Hachimán, cuyo nombre se puede traducir como “Dios de los 8 estandartes” en referencia a los ocho estandartes celestiales que anunciaron y marcaron el nacimiento del primer emperador Ojín, es también protector de las vidas de los hombres y en algunas regiones del país incluso los marineros y pescadores que le veneran como su guía y tutor y a quien rezan en busca de una jornada de pesca fructífera. Otro colectivo que venera a Hachiman es el de los agricultores y campesinos, a quienes protege y tutela.

Tal es su importancia que cuenta con cerca de 25.000 templos erigidos en su nombre dentro de Japón, y no son pocas las ciudades, pueblos y aldeas cuyo nombre hace referencia a Hachiman.

La mitología japonesa cuenta que Izanagi, tras encerrar definitivamente a Izanami en el inframundo, decidió lavar su cara para refrescarse y descansar de los trágicos episodios vividos hasta el momento (el origen de la muerte en la mitología japonesa). En el momento en el que Izanagi estaba relajándose en unas tranquilas aguas termales, al mismo tiempo que intentaba meditar sobre todo lo que había pasado, nacieron tres dioses. Tres de los dioses más importantes dentro de la mitología japonesa. Estos fueron Amaterasu (que nació cuando se secaba el ojo izquierdo),Tsukuyomi (cuando se secaba el ojo derecho) y Susanoo (que nació directamente de su nariz).

Tras este nacimiento inesperado, Izanagi decidió que debería dividir los poderes del mundo entre estos hijos suyos. Así pues, a Amaterasu se le entregó el sol y el cielo, a Tsukuyomi se le hizo entrega de la luna y la noche y a Susanoo el poder sobre los océanos. A pesar de este reparto, cuenta la leyenda que Susanoo no estaba muy contento con el reparto de las habilidades y poderes. Al parecer, esta deidad tenía la fuerte convicción de que era el más listo de todos, el más fuerte, el más capacitado y por tanto el que más poder debería recibir de su padre.

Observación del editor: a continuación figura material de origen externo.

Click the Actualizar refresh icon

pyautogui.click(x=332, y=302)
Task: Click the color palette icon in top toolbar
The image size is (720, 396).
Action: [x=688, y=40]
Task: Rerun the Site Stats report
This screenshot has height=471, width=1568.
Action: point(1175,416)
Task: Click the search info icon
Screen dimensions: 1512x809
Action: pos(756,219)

En ese momento Susanoo decidió que se enfrentaría con su hermana, quizá por miedo a presionar a su propio padre. Así pues, sus ataques se centraron en la figura de Amaterasu. Este dios retó a su hermana a un duelo para ver quien era capaz de crear más dioses. Amaterasu aceptó, cogió la espada de Susanoo y la partió en tres trozos de los que nacieron unos cuantos dioses. Susanoo cogió los collares de Amaterasu y creó 5 dioses más. El problema comenzó cuando ambos empezaron a discutir sobre la custodia de estos dioses.

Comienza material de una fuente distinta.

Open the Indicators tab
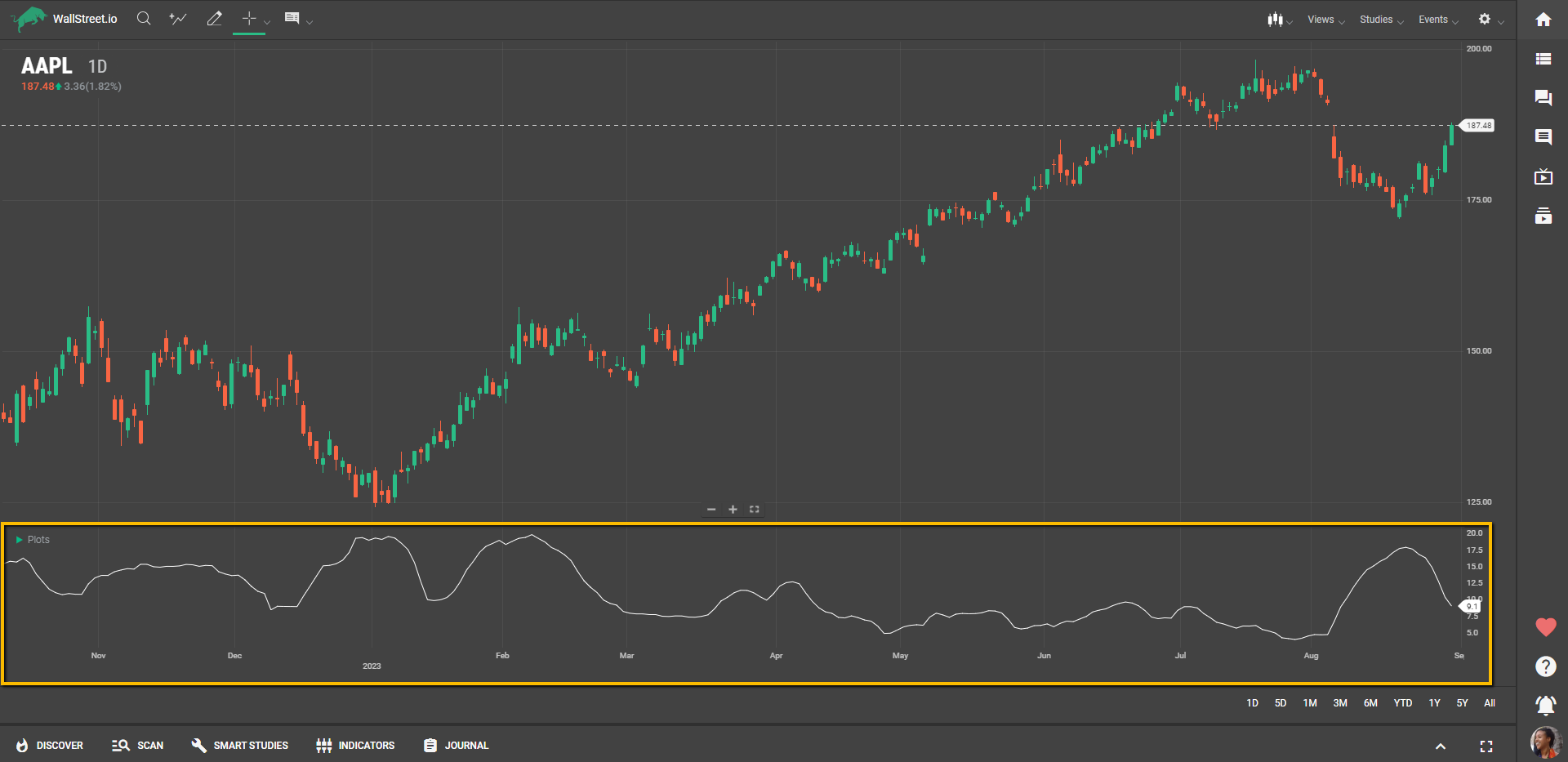1568x762 pixels. tap(355, 746)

A partir de ese momento Susanno parece perder el juicio. Comienza a realizar una serie de acciones que no harán más que enfadar a su hermana. Arrasa los campos de arroz, llena todos los canales de irrigación de agua y arroja excrementos en los palacios y templos de Amaterasu. A pesar de que la diosa ruega a su hermano que se calme y no haga más destrozos, el dios parece estar en un estado de cólera imparable. La acción que termina con la paciencia de Amaterasu viene originada por el asesinato a manos de Susanoo del caballo celestial. No contento con su muerte corta su cabeza y la lanza al palacio en el que las doncellas de Amaterasu tejían el mundo. Muchas de ellas mueren y Amaterasu decide que esta será la última acción que verá de su hermano.

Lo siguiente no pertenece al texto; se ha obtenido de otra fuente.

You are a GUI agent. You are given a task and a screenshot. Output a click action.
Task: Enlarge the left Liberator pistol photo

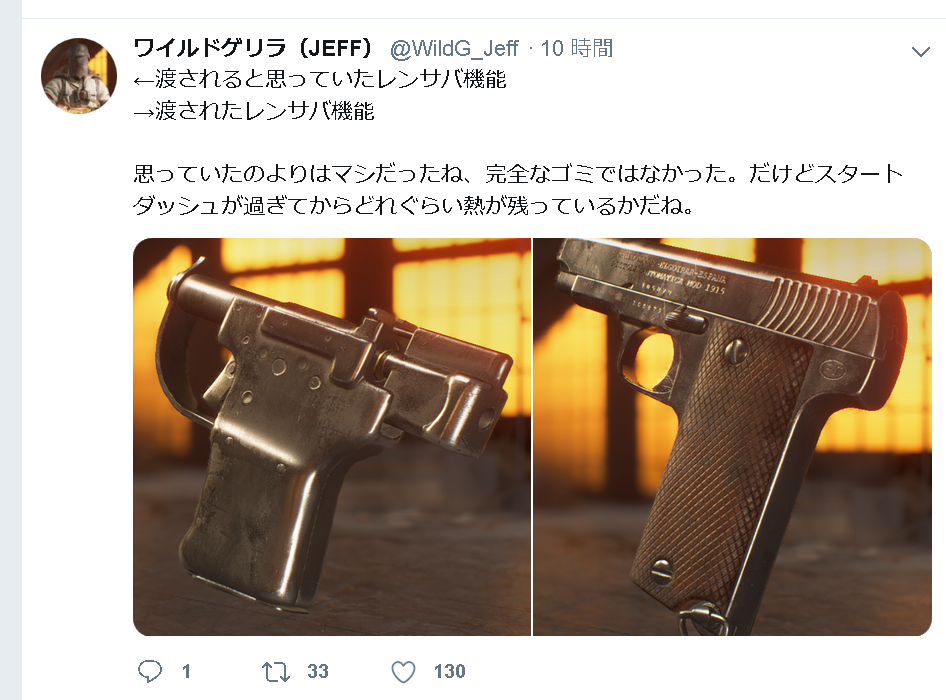click(332, 437)
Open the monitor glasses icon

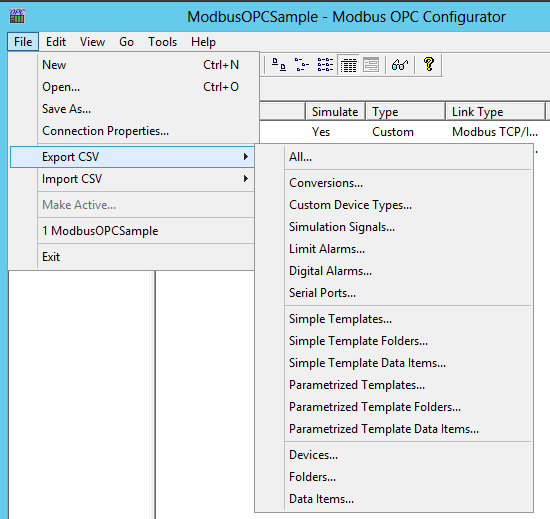click(x=400, y=65)

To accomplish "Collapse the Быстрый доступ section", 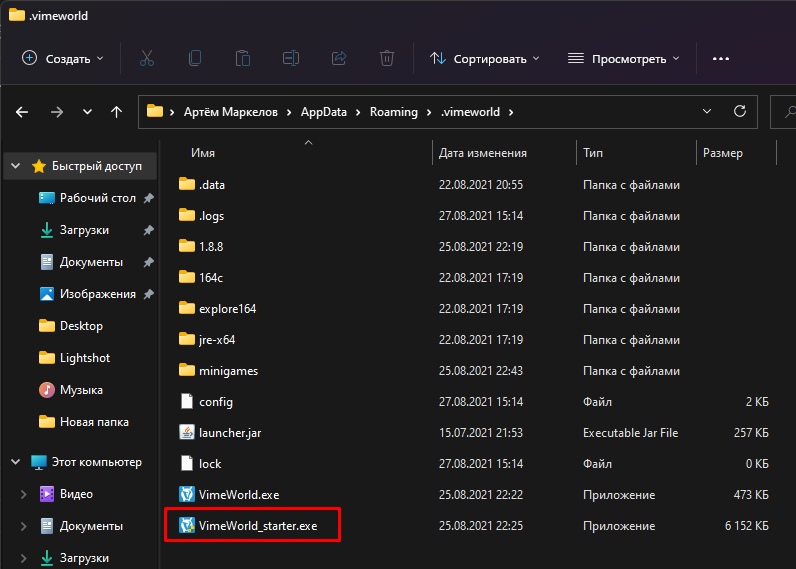I will (16, 166).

La diosa se encierra en una oscura cueva dejando sumido al mundo en una absoluta oscuridad. A partir de ese momento la podredumbre se apodera de la tierra, los malos espíritus salen de sus escondites y el caos comienza a reinar.

Para solucionar este problema se reunieron aproximadamente ocho millones de Kami (espíritus de la naturaleza) e idearon un plan para que la diosa saliera de su escondite. Colocaron un espejo en la entrada de su guarida y comenzaron a festejar. No paraban de bailar y danzar haciendo entender a Amaterasu que estaban dando la bienvenida a una nueva deidad. Esto generó bastante curiosidad en la diosa que poco a poco fue saliendo de la cueva. Al ver su reflejo en el espejo quedó completamente encandilada y fascinada. En ese momento los Kami se aprovechan y cierran la cueva tras ella, convenciéndola después de que tenía que volver a alumbrar la tierra.